● Items from a data source:

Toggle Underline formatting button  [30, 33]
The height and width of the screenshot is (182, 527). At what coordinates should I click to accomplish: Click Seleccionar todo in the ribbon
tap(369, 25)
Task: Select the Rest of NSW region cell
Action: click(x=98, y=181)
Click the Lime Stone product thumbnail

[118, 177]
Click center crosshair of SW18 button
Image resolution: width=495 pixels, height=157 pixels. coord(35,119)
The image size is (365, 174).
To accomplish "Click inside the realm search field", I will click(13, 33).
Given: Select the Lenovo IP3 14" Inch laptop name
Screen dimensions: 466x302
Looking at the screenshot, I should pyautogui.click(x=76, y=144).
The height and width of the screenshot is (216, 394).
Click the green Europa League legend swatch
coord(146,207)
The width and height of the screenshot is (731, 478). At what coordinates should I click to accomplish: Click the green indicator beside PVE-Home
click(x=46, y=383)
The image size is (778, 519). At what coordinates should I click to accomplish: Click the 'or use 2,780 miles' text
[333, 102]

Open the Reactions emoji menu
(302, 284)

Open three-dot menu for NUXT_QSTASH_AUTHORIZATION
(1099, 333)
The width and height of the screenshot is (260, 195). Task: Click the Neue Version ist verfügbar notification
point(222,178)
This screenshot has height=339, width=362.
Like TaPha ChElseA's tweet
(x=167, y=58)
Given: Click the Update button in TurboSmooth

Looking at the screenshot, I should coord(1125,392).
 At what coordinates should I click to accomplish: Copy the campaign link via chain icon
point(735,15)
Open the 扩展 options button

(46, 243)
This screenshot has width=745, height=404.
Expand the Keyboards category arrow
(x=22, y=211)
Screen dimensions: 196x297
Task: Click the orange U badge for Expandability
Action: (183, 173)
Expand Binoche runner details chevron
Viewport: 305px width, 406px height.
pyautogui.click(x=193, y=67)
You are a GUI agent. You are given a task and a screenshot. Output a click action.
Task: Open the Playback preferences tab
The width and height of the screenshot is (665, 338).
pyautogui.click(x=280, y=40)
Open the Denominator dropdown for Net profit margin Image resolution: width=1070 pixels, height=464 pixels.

● Task directions: Your answer should be the data above, retyped exactly.

● Result of this exercise:
Toggle Underline formatting button  [30, 33]
The height and width of the screenshot is (182, 527). At what coordinates should I click to accomplish: Click Seleccionar todo in the ribbon
tap(369, 25)
Task: Select the Rest of NSW region cell
Action: click(x=98, y=181)
Click the Lime Stone product thumbnail

[118, 177]
Click center crosshair of SW18 button
Image resolution: width=495 pixels, height=157 pixels. coord(35,119)
The image size is (365, 174).
To accomplish "Click inside the realm search field", I will click(13, 33).
Given: Select the Lenovo IP3 14" Inch laptop name
Screen dimensions: 466x302
Looking at the screenshot, I should pyautogui.click(x=76, y=144).
The height and width of the screenshot is (216, 394).
Click the green Europa League legend swatch
coord(146,207)
The width and height of the screenshot is (731, 478). At what coordinates should I click to accomplish: Click the green indicator beside PVE-Home
click(x=46, y=383)
The image size is (778, 519). At what coordinates should I click to accomplish: Click the 'or use 2,780 miles' text
[333, 102]

Open the Reactions emoji menu
(302, 284)

Open three-dot menu for NUXT_QSTASH_AUTHORIZATION
(1099, 333)
The width and height of the screenshot is (260, 195). Task: Click the Neue Version ist verfügbar notification
point(222,178)
This screenshot has height=339, width=362.
Like TaPha ChElseA's tweet
(x=167, y=58)
Given: Click the Update button in TurboSmooth

Looking at the screenshot, I should coord(1125,392).
 At what coordinates should I click to accomplish: Copy the campaign link via chain icon
point(735,15)
Open the 扩展 options button

(46, 243)
This screenshot has width=745, height=404.
Expand the Keyboards category arrow
(x=22, y=211)
Screen dimensions: 196x297
Task: Click the orange U badge for Expandability
Action: (183, 173)
Expand Binoche runner details chevron
Viewport: 305px width, 406px height.
pyautogui.click(x=193, y=67)
You are a GUI agent. You are given a task and a screenshot. Output a click action.
Task: Open the Playback preferences tab
The width and height of the screenshot is (665, 338).
pyautogui.click(x=280, y=40)
Open the Denominator dropdown for Net profit margin Image resolution: width=1070 pixels, height=464 pixels.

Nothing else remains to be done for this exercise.